Hitting Stat Correlation Remix

We all love baseball. And, since we’re on FanGraphs, odds are we also love baseball stats. A stat is always intended to measure one thing — how many home runs did Miguel Cabrera hit, how many bases did Ricky Henderson steal, how often does Joey Votto get on base, and so on.

The savvy fan knows that no one stat tells the whole story. Even WAR, which is our best estimator for how much value a player brings, requires us to dig further into how the player got there. Was it defense? Offense? If it was offense, how’d he get there — lots of walks, lots of home runs, or did he have a high BABIP? And which of these are most likely to repeat?

That’s where correlation comes into play. If there’s a high correlation season to season, then odds are what we’re measuring* is repeatable, and we can expect more of the same going forward. Otherwise, we should expect a regression (positive or negative) toward the league mean the next season.

Or maybe a player has a high line-drive rate. How’d they get there? Do they swing a lot, do they tend to be power hitters, etc. There are a lot of relationships within a season as well.

*Even at a seasonal level, we’re not necessarily measuring true talent so much as performance. Estimating true talent involves a lot of regression, and that’s a fun and important study, but not what I chose to focus on for this tool.

A few years back, Steve Staude published a hitting stat correlation tool that let anybody explore these correlations at their leisure. It was a fun way to explore the data, not to mention a neat piece of Excel engineering. I wanted to bring it up to date a bit, and in the process switch from Excel to Tableau. I can’t embed the view in this post, but you can view it by clicking through to the view on Tableau Public.

I decided to include every season in the FanGraphs database (I’m sure I owe a database admin somewhere an apology). By default, it filters on 300 PA for both metrics (either intra-season or next season), but you may drop the floor to 1 PA. It’s a terrible idea and you really shouldn’t do it, but I’m not here to tell you how to live your life.

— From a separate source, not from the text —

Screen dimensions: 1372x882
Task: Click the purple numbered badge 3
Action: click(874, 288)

I also added a yearly trend of the correlation. For most stats, this doesn’t add a lot, but there are some interesting stories. For instance, the yearly correlation between BABIP and AVG for players with 300 PA has been slowly dropping in the last 20 years. Reflective of more emphasis on walks, or perhaps defensive positioning?

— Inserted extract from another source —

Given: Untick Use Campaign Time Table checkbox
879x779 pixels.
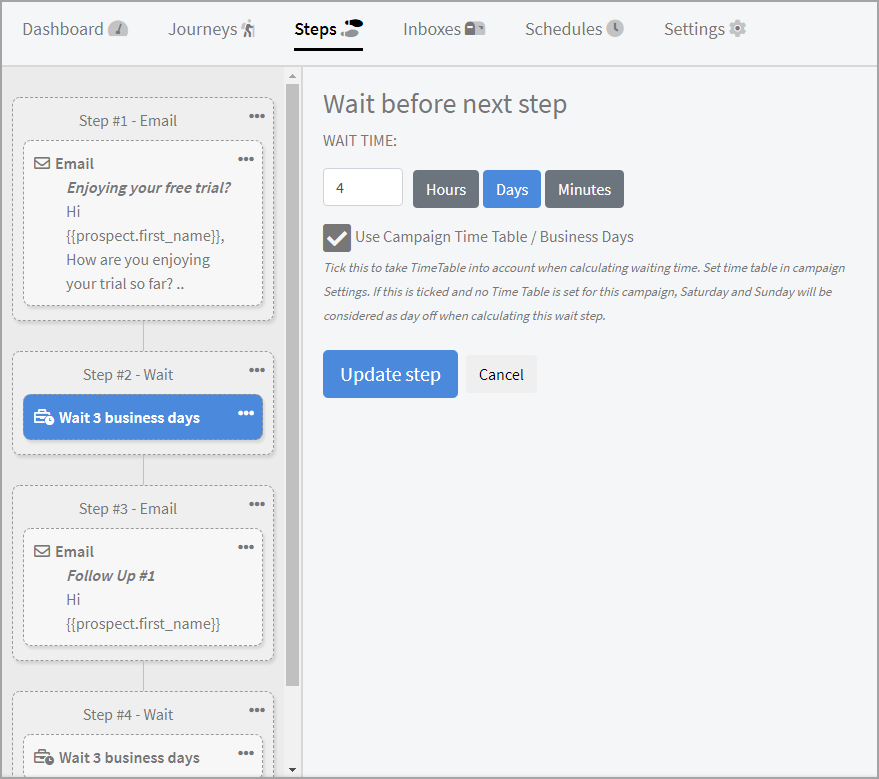Looking at the screenshot, I should 337,238.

The player with the highest swing rate and lowest strikeout rate? Randall Simon in 2002, with a 63.6% swing rate and a 5.9% K rate, which seems like some sort of joke. All that swinging meant a low 2.9% walk rate, so it’s not like he got away with anything.

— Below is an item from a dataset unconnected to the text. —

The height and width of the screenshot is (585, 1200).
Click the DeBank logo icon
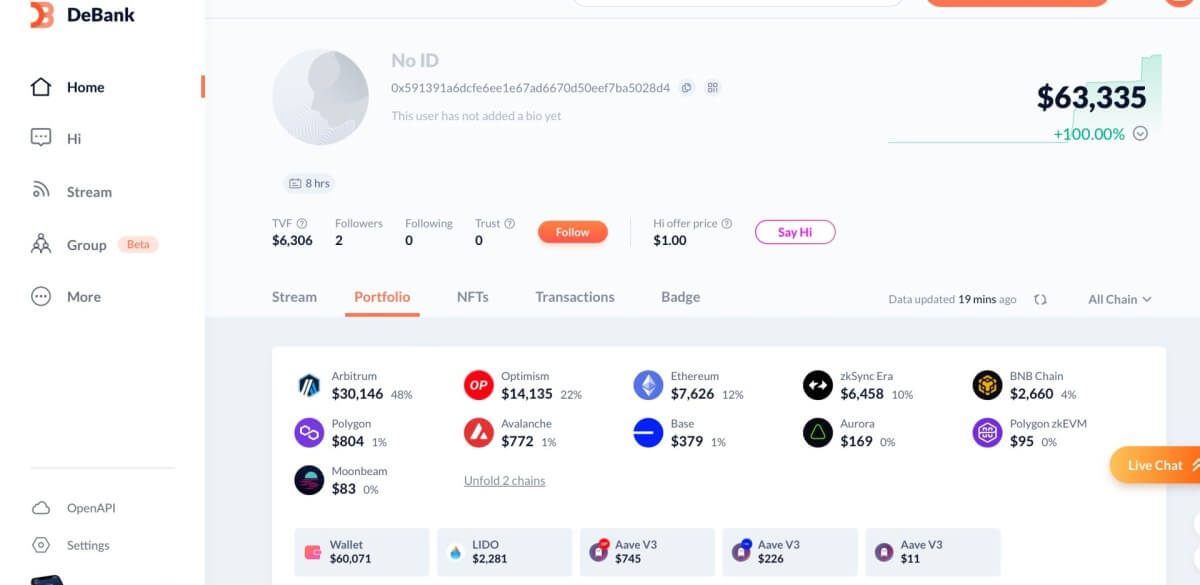point(41,15)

The usual caveats about correlation not equaling causation apply. Just because you get a high r-squared doesn’t mean there’s a causal relationship; one always has to apply a common-sense analysis as well. That said, dive in and have some fun.





A data analyst in the Grand Rapids, Michigan area, Mark spends parts of his spare time working with spreadsheets. He vaguely recalls what the sun looks like.

3 Comments
Oldest
Newest Most Voted
Inline Feedbacks
View all comments
The Kudzu Kid
7 years ago

This is very cool. Thanks for doing this.

bunslow
7 years ago

“For instance, the yearly correlation between BABIP and AVG for players with 300 PA has been slowly dropping in the last 20 years. Reflective of…?”

I would bet that’s due to the rising strikeout rate. The more you strike out, the less percentage of your BA is determined by balls in play. In 2016 the league average K% rate was 21.1%, while in 1996 it was 16.5%. That is to say, BABIP has around 5% less weight in BA than 20 years ago.

If strikeouts were to return to 20 years ago rate, I would bet the BABIP-BA correlation would also return to what it was then.